Selain upaya koordinasi dengan KPAI, kata Ade, pihaknya juga telah meminta kepada Kementerian Komunikasi dan Informasi (Kominfo) untuk melakukan pemblokiran konten pornografi anak yang ditemukan di media sosial.
"Kami telah bekerja sama dengan Kementerian Kominfo untuk melakukan takedown maupun blokir terhadap situs-situs yang beredar di Telegram, baik itu Telegram maupun Facebook," ucapnya.
Kasus Kejahatan
Terkait kasus 'Video Gay Kids' yang berujung penangkapan dua tersangka yakni berinisial R (21) dan LNH (16), polisi masih terus mencari pihak yang memproduksi konten video porno ini.
"Termasuk upaya-upaya penegakan hukum akan terus kita lakukan dan kita akan buru sampai di mana pun predator-predator anak yang melakukan tindak pidana yang terjadi,” jelasnya.
Karena dua tersangka ini hanya berperan menjual konten video yang disebarkan lewat media sosial. Dengan harga variatif seperti tersangka LHN, menjual 110 foto dan video dihargai sebesar Rp10.000, kemudian untuk 220 foto dan video dipatok Rp20.000, sampai dengan VIP Rp60.000.
Kemudian untuk tersangka R, juga berperan mempromosikan dan menjual video asusila lewat akun telegram miliknya. Dengan tarif kisaran Rp150 ribu untuk foto dan video pornografi sesama jenis khusus dewasa. Kemudian, untuk video gay anak dibanderol Rp250 ribu.
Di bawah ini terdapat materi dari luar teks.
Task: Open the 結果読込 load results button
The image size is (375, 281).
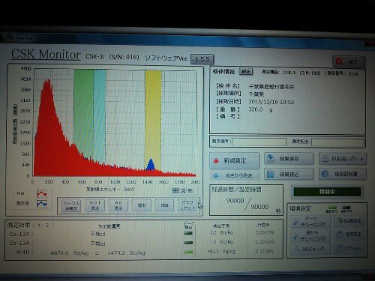Action: [x=289, y=174]
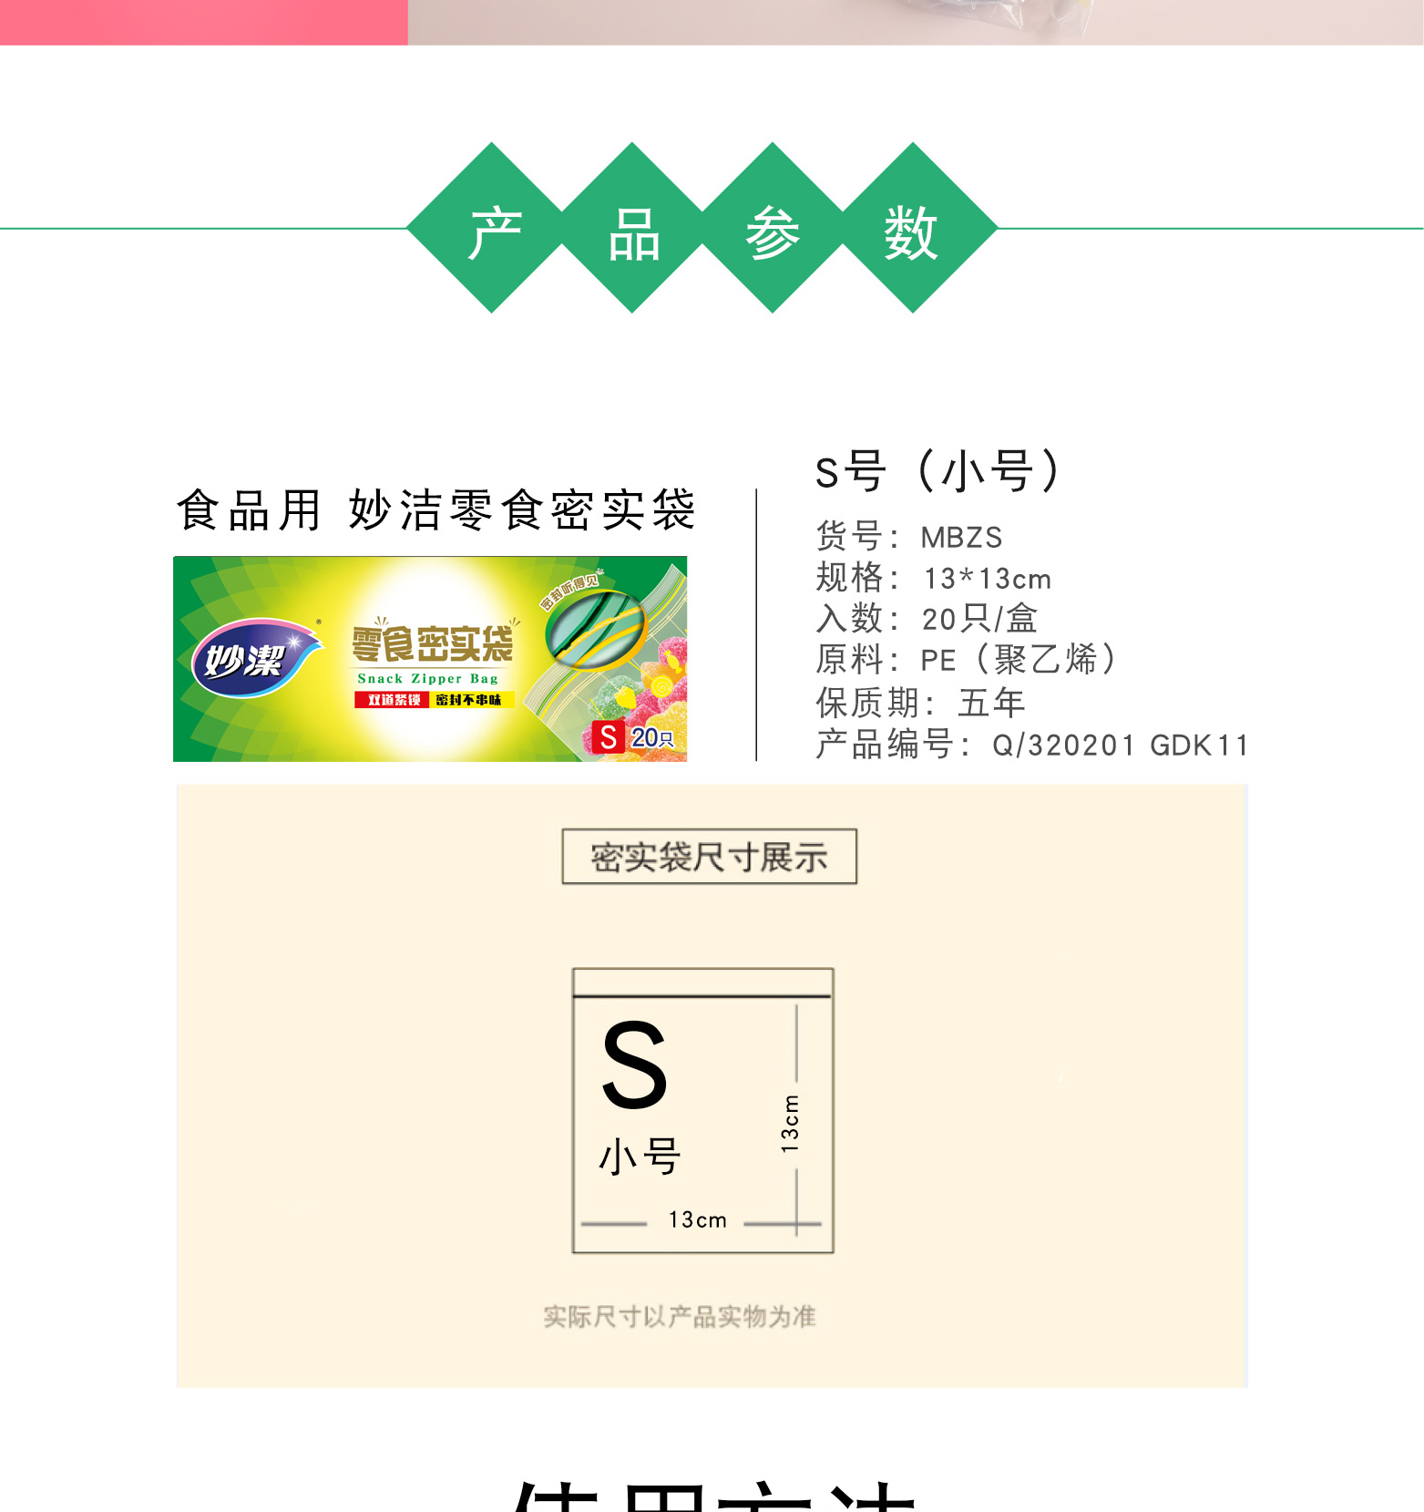Image resolution: width=1424 pixels, height=1512 pixels.
Task: Click the green diamond with 参
Action: tap(773, 229)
"Jadi tersangka R dan LNH ini mendapatkan konten video maupun foto dari salah satu akun telegram yang ada di luar negeri. Dengan cara membeli sejumlah uang kemudian hasil pembelian di create untuk dibuatkan akun telegram," katanya.
"Oleh sebab itu kami sampaikan dari awal kami penyidik Ditreskrimsus PMJ tidak hanya berhenti sampai di sini, kami akan terus memburu mengejar sampai kepada jaringan pembuat video maupun foto-foto yang bermuatan asusila yang dimana di dalamnya juga melibatkan eksploitasi anak sebagai korbannya," sambungnya.
Atas perbuatannya, keduanya dijerat Pasal 27 ayat 1 juncto pasal 45 UU ITE dan atau Pasal 4 dan atau Pasal 29 UU Nomor 44 Tahun 2008 tentang Pornografi.
Khusus untuk LNH yang merupaka. anak yang berkonflik dengan hukum juga disertakan Pasal 76i juncto Pasal 88 UU Nomor 35 Tahun 2014 tentang Perlindungan Anak.
Reporter: Bachtiarudin Alam/Merdeka.com
Advertisement
Anak Rentan Jadi Korban
Lebih lanjut, Komisoner Komisi Perlindungan Anak Indonesia, Kawiyan mengakui dengan adanya kasus ini, telah menandakan rentannya anak Indonesia menjadi korban dari bisnis pornografi.
"Kita tahu semua bahwa korban maupun pelaku di dalam kasus ini adalah anak ya, ada pelaku yang juga anak kemudian kami tentu saja merasa prihatin atas kasus ini. Bahkan anak-anak kita masih sangat rentan menjadi korban dalam penyalahgunaan dan peredaran pornografi," ujarnya.
Atas hal ini, Kawiyan berharap polisi tidak hanya menangkap tersangka yang hanya menyebarluaskan konten-konten tersebut. Melainkan harus memburu otak utama pembuat konten yang menjadikan anak Indonesia sebagai korban.
"Selain itu kami berharap juga agar para korban dilacak kemudian ditangani, karena para korban itu adalah ada yg anak anak. Jadi supaya para korban itu kemudian kita ketahui identitasnya," ujarnya.
Atas adanya kasus ini KPAI, kata Kawiyan, akan bergerak memberikan pendampingan psikologi dan rehabilitasi bagi para korban. Termasuk meminta kepada orang tua ataupun sekolah menyadarkan pentingnya pengawasan media sosial.
"Saya kira kemudian ini menunjukan bahwa anak anak kita masih rawan terhadap peredaran dan produksi pornografi. Untuk itu, marilah bersama untuk lebih cermat, mendampingi anak-anak kita kita dalam menggunakan HP, gadgets dan media sosial," tuturnya.